SAN JOSE, CA – In the latest battle with its employee unions, the city of San Jose has won a long struggle with its firefighters over reducing pension benefits for new hires — several years after voters approved the changes.
The final arbitration decision, announced this week, will save taxpayers millions of dollars compared to more generous retirement plans previously given to firefighters. It’s a victory for Mayor Chuck Reed, the city’s chief pension reformer, and his fiscal conservative allies that make up a majority of the City Council, who have seen the public costs for employee retirement skyrocket in the last decade.
But the firefighters union says the cuts will lead to fewer job applicants, much in the way recruitment has slowed for the short-staffed police department, which is dealing with the same pension cuts.

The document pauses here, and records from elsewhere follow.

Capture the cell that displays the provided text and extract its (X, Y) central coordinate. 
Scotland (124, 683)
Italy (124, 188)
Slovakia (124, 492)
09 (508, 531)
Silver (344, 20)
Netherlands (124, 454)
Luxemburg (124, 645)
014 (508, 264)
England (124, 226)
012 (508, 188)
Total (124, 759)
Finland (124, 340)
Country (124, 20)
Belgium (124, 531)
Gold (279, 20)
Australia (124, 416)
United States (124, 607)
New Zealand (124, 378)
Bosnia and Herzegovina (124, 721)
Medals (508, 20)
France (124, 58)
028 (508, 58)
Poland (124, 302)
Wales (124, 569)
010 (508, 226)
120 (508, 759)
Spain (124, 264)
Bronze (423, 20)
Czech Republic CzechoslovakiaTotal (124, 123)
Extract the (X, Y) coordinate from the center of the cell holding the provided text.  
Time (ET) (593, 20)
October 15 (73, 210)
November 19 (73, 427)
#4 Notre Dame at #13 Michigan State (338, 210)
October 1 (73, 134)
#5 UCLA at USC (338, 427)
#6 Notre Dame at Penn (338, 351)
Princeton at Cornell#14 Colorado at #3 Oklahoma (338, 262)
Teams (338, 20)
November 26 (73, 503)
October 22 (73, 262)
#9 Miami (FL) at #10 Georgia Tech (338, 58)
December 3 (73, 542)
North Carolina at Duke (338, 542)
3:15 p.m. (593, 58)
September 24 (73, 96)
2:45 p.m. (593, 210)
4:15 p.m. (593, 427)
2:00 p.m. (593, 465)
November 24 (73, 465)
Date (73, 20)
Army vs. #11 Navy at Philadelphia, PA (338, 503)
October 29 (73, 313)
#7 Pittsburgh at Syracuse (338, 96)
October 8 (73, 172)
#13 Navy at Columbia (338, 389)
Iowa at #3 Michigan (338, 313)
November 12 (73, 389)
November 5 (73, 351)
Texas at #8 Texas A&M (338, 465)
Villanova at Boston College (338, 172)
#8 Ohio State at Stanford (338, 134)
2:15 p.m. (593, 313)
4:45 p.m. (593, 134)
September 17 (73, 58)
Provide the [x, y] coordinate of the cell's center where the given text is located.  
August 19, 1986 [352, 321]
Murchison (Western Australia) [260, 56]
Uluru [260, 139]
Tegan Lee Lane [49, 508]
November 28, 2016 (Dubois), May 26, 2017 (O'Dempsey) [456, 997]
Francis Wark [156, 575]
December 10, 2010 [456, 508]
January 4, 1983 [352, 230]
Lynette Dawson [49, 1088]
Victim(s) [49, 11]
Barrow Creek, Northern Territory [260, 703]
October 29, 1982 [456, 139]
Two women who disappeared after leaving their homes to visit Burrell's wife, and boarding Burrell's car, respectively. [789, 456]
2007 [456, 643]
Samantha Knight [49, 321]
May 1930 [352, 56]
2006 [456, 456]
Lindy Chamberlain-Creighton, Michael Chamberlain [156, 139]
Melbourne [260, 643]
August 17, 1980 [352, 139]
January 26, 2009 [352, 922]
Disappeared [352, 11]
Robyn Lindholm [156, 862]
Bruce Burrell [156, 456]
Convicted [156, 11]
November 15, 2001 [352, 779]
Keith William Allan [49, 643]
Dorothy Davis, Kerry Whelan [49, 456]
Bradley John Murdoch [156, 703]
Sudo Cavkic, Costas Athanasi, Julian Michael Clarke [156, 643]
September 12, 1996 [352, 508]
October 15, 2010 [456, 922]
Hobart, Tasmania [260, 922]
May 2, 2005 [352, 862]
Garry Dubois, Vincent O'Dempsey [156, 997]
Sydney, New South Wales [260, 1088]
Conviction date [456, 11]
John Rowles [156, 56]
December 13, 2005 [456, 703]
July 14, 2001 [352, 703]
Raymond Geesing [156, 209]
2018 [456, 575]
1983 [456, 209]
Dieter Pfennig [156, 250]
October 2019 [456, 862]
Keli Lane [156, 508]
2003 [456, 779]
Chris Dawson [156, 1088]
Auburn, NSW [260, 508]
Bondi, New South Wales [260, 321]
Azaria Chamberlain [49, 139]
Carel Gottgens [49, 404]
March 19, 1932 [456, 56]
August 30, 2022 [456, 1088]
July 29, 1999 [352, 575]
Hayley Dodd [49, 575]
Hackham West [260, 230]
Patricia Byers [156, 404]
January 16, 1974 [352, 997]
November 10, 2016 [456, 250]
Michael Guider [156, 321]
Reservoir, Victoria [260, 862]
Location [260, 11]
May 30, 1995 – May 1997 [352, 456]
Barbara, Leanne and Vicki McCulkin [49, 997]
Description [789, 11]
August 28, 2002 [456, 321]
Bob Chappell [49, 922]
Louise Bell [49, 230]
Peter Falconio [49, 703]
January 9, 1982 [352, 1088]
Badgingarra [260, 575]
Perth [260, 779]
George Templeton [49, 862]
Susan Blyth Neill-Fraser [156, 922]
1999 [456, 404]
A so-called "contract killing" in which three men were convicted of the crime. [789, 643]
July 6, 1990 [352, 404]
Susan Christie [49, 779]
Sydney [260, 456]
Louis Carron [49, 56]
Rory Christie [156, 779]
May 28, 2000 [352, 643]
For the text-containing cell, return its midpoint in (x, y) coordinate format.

Retired Judge Catherine Gallagher, the arbitration board chair, made the ruling nearly four years after voters approved a second “tier” of reduced retirement benefits for new employees, and more than two years after voters set limits on those pensions. Gallagher noted in siding with the city that the voter-approved measures prevented her from adopting anything that increased taxpayer costs.
The firefighters are the last of 11 city unions to implement the pension plan changes for new hires, while voter-approved cuts to current employees’ retirement plans remain tied up in court.
The firefighters had seen their contract with the city expire at the end of June and were waiting for the arbitrator’s decision before starting negotiations, arguing the cuts were illegal and inferior to statewide standards. Before arbitration, the two sides had negotiated unsuccessfully for more than a year.
The changes mean newly-hired firefighters can retire at age 60 with a pension of up to 65 percent of their salary. Current firefighters can still retire at age 50 with up to 90 percent of their salary.
In response to the arbitrator’s decision, the firefighters union proposed a 2016 ballot measure that would provide new firefighters with pensions that are about half-way between those two plans — allowing them to retire at age 55 with 75 percent of salary. That proposal is expected to be denied by the current 11-member City Council, though the mayor’s seat and up to five council spots will turn over after the Nov. 4 election.
“City Hall is hell bent on doing to the fire department what they have done to the police department and the results will be the same; firefighters will leave San Jose and 911 emergency response times will increase,” firefighters union president Joel Phelan said in a statement.